[[ PROVIDED RECORDS, beginning ]]

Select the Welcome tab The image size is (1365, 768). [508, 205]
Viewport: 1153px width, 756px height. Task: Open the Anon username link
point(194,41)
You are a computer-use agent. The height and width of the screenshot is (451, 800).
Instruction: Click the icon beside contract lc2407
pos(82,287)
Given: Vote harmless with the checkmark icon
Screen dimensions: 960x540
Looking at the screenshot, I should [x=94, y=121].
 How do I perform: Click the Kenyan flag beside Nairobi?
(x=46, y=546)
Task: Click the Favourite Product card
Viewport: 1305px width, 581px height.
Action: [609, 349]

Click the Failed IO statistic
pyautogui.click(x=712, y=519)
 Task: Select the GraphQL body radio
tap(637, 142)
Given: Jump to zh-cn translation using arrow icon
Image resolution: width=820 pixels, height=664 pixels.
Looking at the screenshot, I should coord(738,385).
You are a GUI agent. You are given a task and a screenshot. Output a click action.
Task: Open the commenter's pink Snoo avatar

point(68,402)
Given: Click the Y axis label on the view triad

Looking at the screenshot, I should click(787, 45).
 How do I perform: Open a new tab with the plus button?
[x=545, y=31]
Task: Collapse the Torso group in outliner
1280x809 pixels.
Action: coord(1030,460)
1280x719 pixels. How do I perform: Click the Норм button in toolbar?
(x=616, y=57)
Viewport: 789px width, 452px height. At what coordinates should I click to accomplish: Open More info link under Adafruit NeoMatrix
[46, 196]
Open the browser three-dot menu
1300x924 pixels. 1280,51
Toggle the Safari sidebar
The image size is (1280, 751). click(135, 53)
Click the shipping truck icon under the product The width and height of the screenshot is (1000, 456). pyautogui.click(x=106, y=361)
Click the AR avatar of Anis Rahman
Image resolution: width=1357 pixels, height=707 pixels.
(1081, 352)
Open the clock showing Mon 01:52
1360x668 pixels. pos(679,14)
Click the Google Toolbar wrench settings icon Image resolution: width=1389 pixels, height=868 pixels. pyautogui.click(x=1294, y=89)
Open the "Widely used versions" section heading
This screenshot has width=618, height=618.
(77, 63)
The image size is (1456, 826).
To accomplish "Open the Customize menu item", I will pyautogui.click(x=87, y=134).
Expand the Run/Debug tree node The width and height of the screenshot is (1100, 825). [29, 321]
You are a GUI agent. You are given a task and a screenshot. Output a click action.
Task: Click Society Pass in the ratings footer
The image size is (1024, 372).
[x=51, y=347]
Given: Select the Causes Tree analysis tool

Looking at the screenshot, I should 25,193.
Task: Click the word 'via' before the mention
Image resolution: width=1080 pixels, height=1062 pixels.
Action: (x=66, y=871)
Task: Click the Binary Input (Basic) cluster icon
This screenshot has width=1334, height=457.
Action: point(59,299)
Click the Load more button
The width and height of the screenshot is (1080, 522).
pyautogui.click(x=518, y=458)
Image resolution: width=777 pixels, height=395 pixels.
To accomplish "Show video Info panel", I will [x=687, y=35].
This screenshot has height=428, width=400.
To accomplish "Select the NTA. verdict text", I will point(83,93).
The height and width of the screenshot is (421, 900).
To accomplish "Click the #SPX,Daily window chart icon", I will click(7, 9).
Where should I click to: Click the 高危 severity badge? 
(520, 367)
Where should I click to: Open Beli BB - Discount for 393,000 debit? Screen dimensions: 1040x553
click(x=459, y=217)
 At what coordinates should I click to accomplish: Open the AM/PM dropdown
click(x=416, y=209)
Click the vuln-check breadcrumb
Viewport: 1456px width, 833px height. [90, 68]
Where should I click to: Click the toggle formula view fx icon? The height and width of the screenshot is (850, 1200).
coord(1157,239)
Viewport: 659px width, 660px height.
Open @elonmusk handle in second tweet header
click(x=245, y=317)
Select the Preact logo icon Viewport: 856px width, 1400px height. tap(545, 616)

[[ PROVIDED RECORDS, end ]]

THE TASK =>
Write out the data exactly as it stands.

TASK RESULT =>
Select the Welcome tab The image size is (1365, 768). [508, 205]
Viewport: 1153px width, 756px height. Task: Open the Anon username link
point(194,41)
You are a computer-use agent. The height and width of the screenshot is (451, 800).
Instruction: Click the icon beside contract lc2407
pos(82,287)
Given: Vote harmless with the checkmark icon
Screen dimensions: 960x540
Looking at the screenshot, I should [x=94, y=121].
 How do I perform: Click the Kenyan flag beside Nairobi?
(x=46, y=546)
Task: Click the Favourite Product card
Viewport: 1305px width, 581px height.
Action: [609, 349]

Click the Failed IO statistic
pyautogui.click(x=712, y=519)
 Task: Select the GraphQL body radio
tap(637, 142)
Given: Jump to zh-cn translation using arrow icon
Image resolution: width=820 pixels, height=664 pixels.
Looking at the screenshot, I should coord(738,385).
You are a GUI agent. You are given a task and a screenshot. Output a click action.
Task: Open the commenter's pink Snoo avatar

point(68,402)
Given: Click the Y axis label on the view triad

Looking at the screenshot, I should click(787, 45).
 How do I perform: Open a new tab with the plus button?
[x=545, y=31]
Task: Collapse the Torso group in outliner
1280x809 pixels.
Action: coord(1030,460)
1280x719 pixels. How do I perform: Click the Норм button in toolbar?
(x=616, y=57)
Viewport: 789px width, 452px height. At what coordinates should I click to accomplish: Open More info link under Adafruit NeoMatrix
[46, 196]
Open the browser three-dot menu
1300x924 pixels. 1280,51
Toggle the Safari sidebar
The image size is (1280, 751). click(135, 53)
Click the shipping truck icon under the product The width and height of the screenshot is (1000, 456). pyautogui.click(x=106, y=361)
Click the AR avatar of Anis Rahman
Image resolution: width=1357 pixels, height=707 pixels.
(1081, 352)
Open the clock showing Mon 01:52
1360x668 pixels. pos(679,14)
Click the Google Toolbar wrench settings icon Image resolution: width=1389 pixels, height=868 pixels. pyautogui.click(x=1294, y=89)
Open the "Widely used versions" section heading
This screenshot has width=618, height=618.
(77, 63)
The image size is (1456, 826).
To accomplish "Open the Customize menu item", I will pyautogui.click(x=87, y=134).
Expand the Run/Debug tree node The width and height of the screenshot is (1100, 825). [29, 321]
You are a GUI agent. You are given a task and a screenshot. Output a click action.
Task: Click Society Pass in the ratings footer
The image size is (1024, 372).
[x=51, y=347]
Given: Select the Causes Tree analysis tool

Looking at the screenshot, I should 25,193.
Task: Click the word 'via' before the mention
Image resolution: width=1080 pixels, height=1062 pixels.
Action: (x=66, y=871)
Task: Click the Binary Input (Basic) cluster icon
This screenshot has width=1334, height=457.
Action: point(59,299)
Click the Load more button
The width and height of the screenshot is (1080, 522).
pyautogui.click(x=518, y=458)
Image resolution: width=777 pixels, height=395 pixels.
To accomplish "Show video Info panel", I will [x=687, y=35].
This screenshot has height=428, width=400.
To accomplish "Select the NTA. verdict text", I will point(83,93).
The height and width of the screenshot is (421, 900).
To accomplish "Click the #SPX,Daily window chart icon", I will click(7, 9).
Where should I click to: Click the 高危 severity badge? 
(520, 367)
Where should I click to: Open Beli BB - Discount for 393,000 debit? Screen dimensions: 1040x553
click(x=459, y=217)
 At what coordinates should I click to accomplish: Open the AM/PM dropdown
click(x=416, y=209)
Click the vuln-check breadcrumb
Viewport: 1456px width, 833px height. [90, 68]
Where should I click to: Click the toggle formula view fx icon? The height and width of the screenshot is (850, 1200).
coord(1157,239)
Viewport: 659px width, 660px height.
Open @elonmusk handle in second tweet header
click(x=245, y=317)
Select the Preact logo icon Viewport: 856px width, 1400px height. tap(545, 616)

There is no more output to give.